** Data for the task follows **

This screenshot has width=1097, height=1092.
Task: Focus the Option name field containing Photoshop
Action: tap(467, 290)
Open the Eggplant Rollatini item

** End of Data for the task **
** Data for the task follows **

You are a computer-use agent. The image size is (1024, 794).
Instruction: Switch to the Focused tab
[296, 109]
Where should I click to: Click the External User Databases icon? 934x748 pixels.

** End of Data for the task **

What is expected: Retype the entries above exactly, but only from the line containing "Instruction: Switch to the Focused tab" through the line containing "Where should I", both included.

Completed exercise:
Instruction: Switch to the Focused tab
[296, 109]
Where should I click to: Click the External User Databases icon? 934x748 pixels.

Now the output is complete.